In his PBS ombudsman column today, Michael Getler posts mailbag letters from Wayne Dyer believers and unbelievers. One skeptic wrote, “I’m seeing a disturbing trend in some of the programs that PBS is airing for the past several years. I’ve noticed a sudden increase in the number of “self-help” programs/characters such as Dr. Wayne Dyer, Robert Kiyosaki, Suze Orman and several others that seem to frequent the PBS channel.”Gelter also posted letters from NewsHour viewers who were unhappy with Judy Woodruff’s segment on the new Foreign Intelligence Surveillance Act bill. Several letters noted that Woodruff seemed uninformed, and her two guests did nothing to illuminate what the new bill actually meant. NewsHour executive producer Linda Winslow respnds to the criticisms: “I think Judy handled the ‘discussion’ well, in keeping with the NewsHour’s style.
The FCC is inviting comments on a proposal to cap the number of applications that a single party can file for noncommercial educational radio outlets during its Oct. 12-19 filing window for new FM stations. Limiting any single party to 10 applications “would deter speculation and permit the expeditious processing of the window-filed applications,” the commission said in a public notice issued yesterday. Another public notice clarifies its NCE filing procedures and the point system the commission will use to award licenses.
Ken Rusic, editor of the Orange County Register, says the editor who picked his nose on camera during a taping of KOCE-TV’s Real Orange, wasn’t doing so to protest recent lay-offs at the paper, as was suggested by previous reports. The veteran editor, named CP Smith, “did absent-mindedly stick his finger in his nose, just like all of us have done at one time,” Rusic wrote. “Most of us don’t get caught doing it on TV.”
In a story about Sesame Street’s 38th season, USA Today reports that literacy will be “emphasized even more this year because of a rising gap in literacy and language skills between lower- and middle-income children.” Also noted: Sesame Street “viewership, though down 7.5% since 2001, has averaged 8.3 million for the past decade — which is remarkable when competing with cable outlets such as Disney and Nickelodeon.” The paper talked with celeb guests on the show this season, including CNN’s Anderson Cooper (who does a newscast with Walter Cranky and Dan Rather-Not) and NBC’s Brian Williams.
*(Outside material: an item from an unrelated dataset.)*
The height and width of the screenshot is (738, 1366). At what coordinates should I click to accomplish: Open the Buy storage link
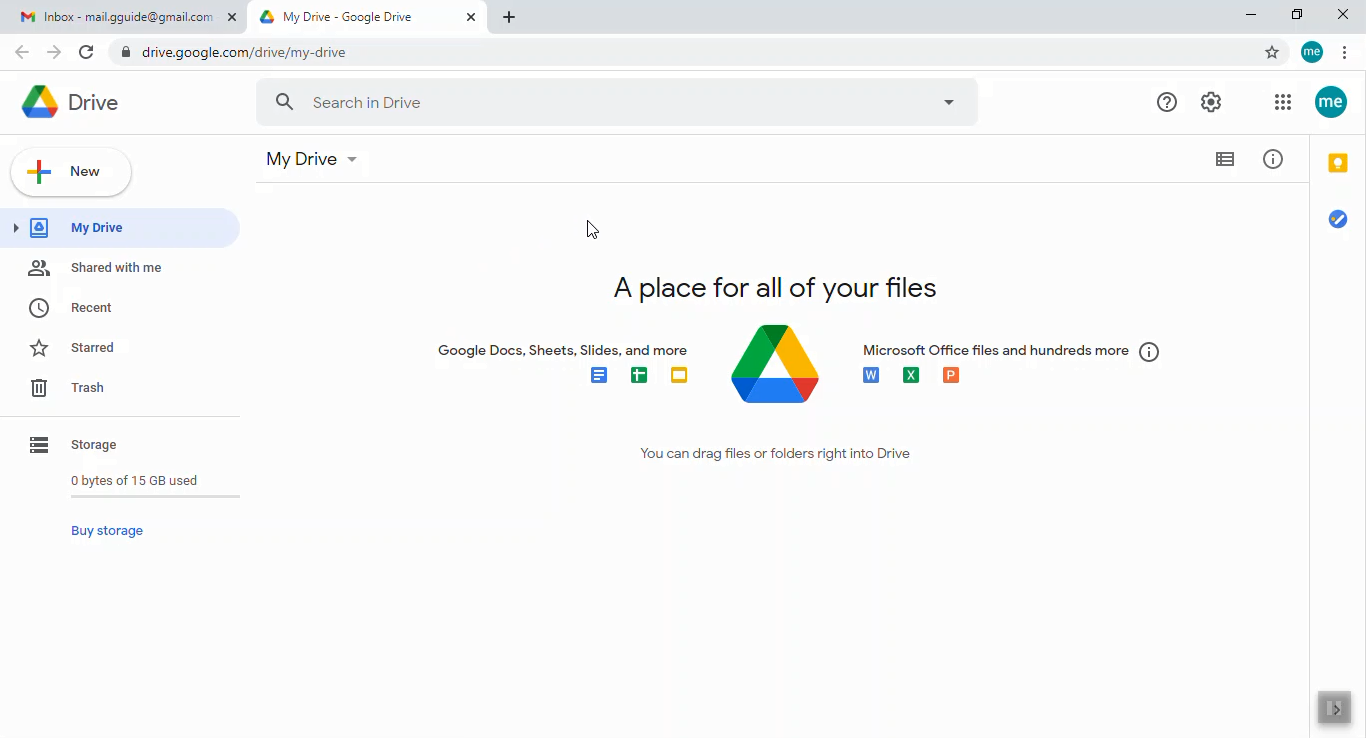click(x=107, y=530)
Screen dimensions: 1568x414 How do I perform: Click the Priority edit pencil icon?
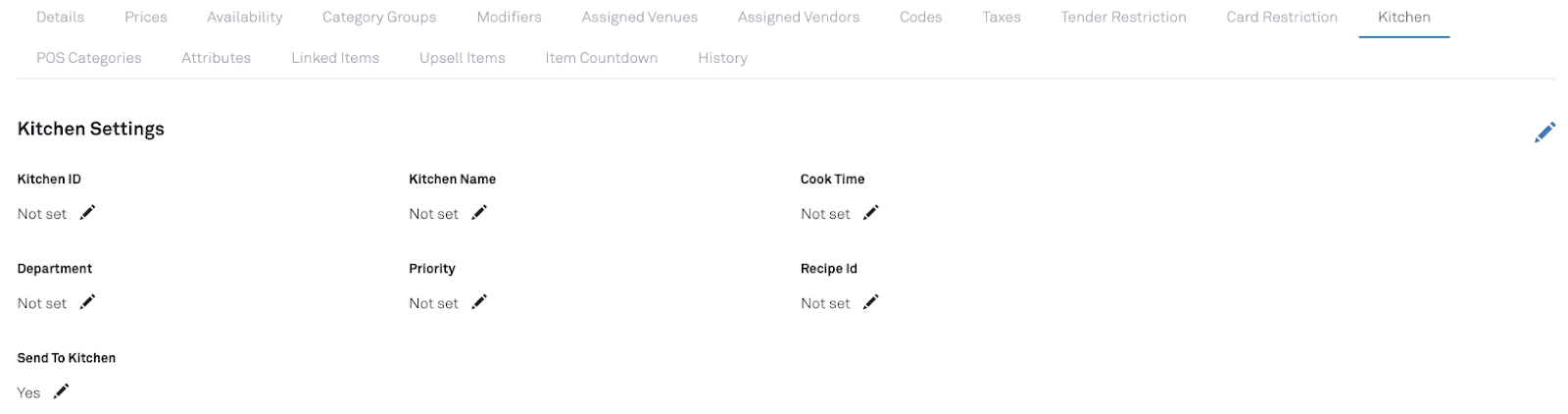pyautogui.click(x=479, y=302)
A writer at San Diego’s alt-weekly CityBeat rails on KPBS for canceling two locally-produced programs–the public affairs television program Full Focus and the radio program A Way With Words. KPBS announced the cancellations August 1, citing budget concerns. Writes CityBeat’s Kelly Davis, “While quite a few people were put off by the two shows’ cancellation, there apparently would be hell to pay should KPBS do something like replace two hours of nighttime classical music with something like Sounds Eclectic (the syndicated version of KCRW’s Morning Becomes Eclectic, widely regarded as one of the most innovative music shows in the country). For many younger listeners, the first notes of classical music are signals that KPBS’ broadcast day has come to an end. …
KOCE-TV’s news partnership with the local newspaper, the Orange County Register, has hit a snag in the form of a crude saboteur. An outgoing employee of the daily, where layoffs are “hacking at morale,” claims L.A. Observed, has been regularly disrupting the public TV station’s broadcasts from the Register newsroom with a variety of obnoxious antics, including picking his nose on camera, according to a memo by Michael Taylor, KOCE-TV news director.